-- START OF TEXT BLOCK --

I’m pretty happy with having done it, and it’s helped me a great deal in being able to approach the novel again—which was the point of the exercise. I now aim to finish a real second draft in the coming months, one that will probably cut down very significantly the length of the 180000+ words first draft.

Thanks to those of you who have been reading, I hope you enjoyed it! I’m interested in feedback, so comments are welcome. For anyone who hasn’t read it, there’s an index page containing links to each piece.

Next up is October, which will be something completely different…

8 Responses to “September Microfiction Overview”

  1. NiallM Says:

    Hooray! That it helped you.
    Boo! That it’s over.

    It’s a little difficult to ‘review’ microfiction, in that it’s so formed stylistically by its, eh, form, it’s unclear how relevant the commentary would be. One would appear to have more chance of being relevant by commenting on plot points etc.

  2. kevintel Says:

    No, this is classic Tadhg humour, I fully believe that the story is at the two-thirds point and he’s going to wrap it up with a cracking ending. At least, if I was Tadhg’s publisher, and he handed me the manuscript with the story ending like this, then that’s what I would say to him. I would add that the deadline was three weeks ago, and I’m not paying him to review Sartre or whatever it is that he’s into, and could he please hurry the fuck up because I need to push out the book in time for the Christmas buying season, does he know how many times Amazon has called this week, Iain M. Banks has written three whole Culture Club novels in same space of time. With longer chapters.

    As he left the office, after having no doubt tried to fire me by signing an arbitrary piece of paper or somesuch trick, I’d mutter something to the effect that the chapters themselves were a little short, and it was a bit of a swindle, what with the utility bills and the mortgage rates having gone up, how is a middle-man supposed to pay for his living expenses under these kinds of conditions, and all sorts of other tired-old-man stuff.

    Tadhg, more please. The story is truly unfinished, it is good and a great read (especially given the shortness of the installments) but needs to be properly finished. Feels very much at the two-thirds mark, good set-up, pace has picked up at a consistent rate, all elements in place for an exciting denoument, but you have to deliver it. You know you can do it.

  3. kevintel Says:

    Sorry, I know I’ve told you in person but I realise I should have stated it here before upbraiding you publicly for leaving me wanting more story; great work, I’ve thoroughly enjoyed reading the chapters. Highlight of my day, the new chapters appearing in Vienna (my feed-reader for the Mac), and I wouldn’t be scolding you for ending it like that if I didn’t enjoy the Tadhg Writing Experiment (Obviously, in that case, I wouldn’t have said anything becuse I wouldn’t have given a shit when it ended.).

    If you want some critique, ask away. I’m also curious about your working environment (physically and psychologically) when doing this, maybe you could post about that quite soon. It surely takes a lot of discipline.

  4. Tadhg Says:

    NiallM: Well, I’m looking more for review of the plot than the style, since as you point out the style is rather constrained by the shortness. All plot comments welcome.

    kevintel: Well, if the ending is to change (and one of the problems there is that this was always my idea of how it would end), it’ll change in the second draft of the novel proper. I’ve always been of two minds on the ending, because part of me wants a more traditional ending, and part of me likes the fact that it feels realistic—that is, the protagonists end up simply outmaneuvered, which is how things work out sometimes. But I’ll mull it over, of course, in the next few months, and see how I feel as I edit. And see if any ideas percolate up from wherever ideas originate.

-- END OF TEXT BLOCK --

= JOB =
In the September microfiction post, why does Tadhg say he wants comments on the plot rather than the style? Answer in one to three sentences. The records that come next are separate material and have no connection to the September microfiction post.

-- START OF DATA ROWS --

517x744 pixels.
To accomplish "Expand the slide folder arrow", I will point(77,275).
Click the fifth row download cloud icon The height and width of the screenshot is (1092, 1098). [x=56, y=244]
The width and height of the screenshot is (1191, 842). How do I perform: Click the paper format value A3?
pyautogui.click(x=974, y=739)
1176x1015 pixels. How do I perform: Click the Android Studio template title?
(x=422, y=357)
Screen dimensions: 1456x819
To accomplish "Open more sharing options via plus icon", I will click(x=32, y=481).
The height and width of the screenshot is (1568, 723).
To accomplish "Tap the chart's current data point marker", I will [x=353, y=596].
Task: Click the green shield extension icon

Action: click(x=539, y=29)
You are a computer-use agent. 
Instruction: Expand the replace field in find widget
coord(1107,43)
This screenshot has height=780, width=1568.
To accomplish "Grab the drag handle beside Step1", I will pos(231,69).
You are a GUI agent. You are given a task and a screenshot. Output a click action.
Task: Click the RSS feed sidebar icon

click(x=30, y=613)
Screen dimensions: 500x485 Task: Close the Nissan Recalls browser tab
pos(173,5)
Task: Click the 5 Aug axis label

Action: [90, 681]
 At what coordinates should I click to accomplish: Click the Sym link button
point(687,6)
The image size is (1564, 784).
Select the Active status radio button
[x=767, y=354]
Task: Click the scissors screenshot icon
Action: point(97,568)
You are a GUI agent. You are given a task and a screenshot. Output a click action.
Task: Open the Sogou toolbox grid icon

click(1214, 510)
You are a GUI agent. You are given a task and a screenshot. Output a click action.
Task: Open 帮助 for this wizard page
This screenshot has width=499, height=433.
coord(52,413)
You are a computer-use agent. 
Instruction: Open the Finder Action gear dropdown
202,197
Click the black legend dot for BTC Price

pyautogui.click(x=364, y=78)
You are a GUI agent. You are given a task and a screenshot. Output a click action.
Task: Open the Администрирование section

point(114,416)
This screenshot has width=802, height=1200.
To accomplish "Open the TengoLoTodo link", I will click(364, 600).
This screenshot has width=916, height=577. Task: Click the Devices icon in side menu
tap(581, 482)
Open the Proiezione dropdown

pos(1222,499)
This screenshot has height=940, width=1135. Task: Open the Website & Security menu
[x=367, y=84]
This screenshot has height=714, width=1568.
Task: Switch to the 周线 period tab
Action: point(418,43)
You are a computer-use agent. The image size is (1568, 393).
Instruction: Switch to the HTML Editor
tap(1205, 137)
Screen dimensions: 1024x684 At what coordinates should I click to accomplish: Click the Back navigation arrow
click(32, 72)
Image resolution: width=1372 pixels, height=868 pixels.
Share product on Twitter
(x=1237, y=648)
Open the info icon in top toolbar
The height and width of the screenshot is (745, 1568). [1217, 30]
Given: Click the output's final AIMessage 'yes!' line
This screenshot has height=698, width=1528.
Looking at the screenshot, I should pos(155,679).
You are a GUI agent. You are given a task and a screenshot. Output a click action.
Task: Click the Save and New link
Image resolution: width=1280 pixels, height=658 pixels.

-- END OF DATA ROWS --

= ANSWER TO THIS TASK =
Tadhg wants plot comments because the short length of the pieces largely constrains their style. He is agreeing with NiallM, who said microfiction is so shaped by its form that comments on style may not be very relevant.